Task item –
Give the material from the line holding "Image resolution: width=1080" through the end of the material, inclusive, as a Markdown table with columns n and Line, leaving out blank lines.

Data for the task –
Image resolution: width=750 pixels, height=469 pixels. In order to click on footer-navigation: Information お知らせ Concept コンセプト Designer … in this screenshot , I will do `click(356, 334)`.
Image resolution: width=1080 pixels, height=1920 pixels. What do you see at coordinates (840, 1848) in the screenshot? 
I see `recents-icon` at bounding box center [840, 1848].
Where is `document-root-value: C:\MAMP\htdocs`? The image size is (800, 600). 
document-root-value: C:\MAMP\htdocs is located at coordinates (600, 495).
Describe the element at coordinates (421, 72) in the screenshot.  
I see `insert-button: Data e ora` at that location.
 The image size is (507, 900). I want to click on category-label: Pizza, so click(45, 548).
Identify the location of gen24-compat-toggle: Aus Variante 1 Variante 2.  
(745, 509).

Answer space –
| n | Line |
|---|---|
| 1 | Image resolution: width=1080 pixels, height=1920 pixels. What do you see at coordinates (840, 1848) in the screenshot?  |
| 2 | I see `recents-icon` at bounding box center [840, 1848]. |
| 3 | Where is `document-root-value: C:\MAMP\htdocs`? The image size is (800, 600).  |
| 4 | document-root-value: C:\MAMP\htdocs is located at coordinates (600, 495). |
| 5 | Describe the element at coordinates (421, 72) in the screenshot.   |
| 6 | I see `insert-button: Data e ora` at that location. |
| 7 |  The image size is (507, 900). I want to click on category-label: Pizza, so click(45, 548). |
| 8 | Identify the location of gen24-compat-toggle: Aus Variante 1 Variante 2.   |
| 9 | (745, 509). |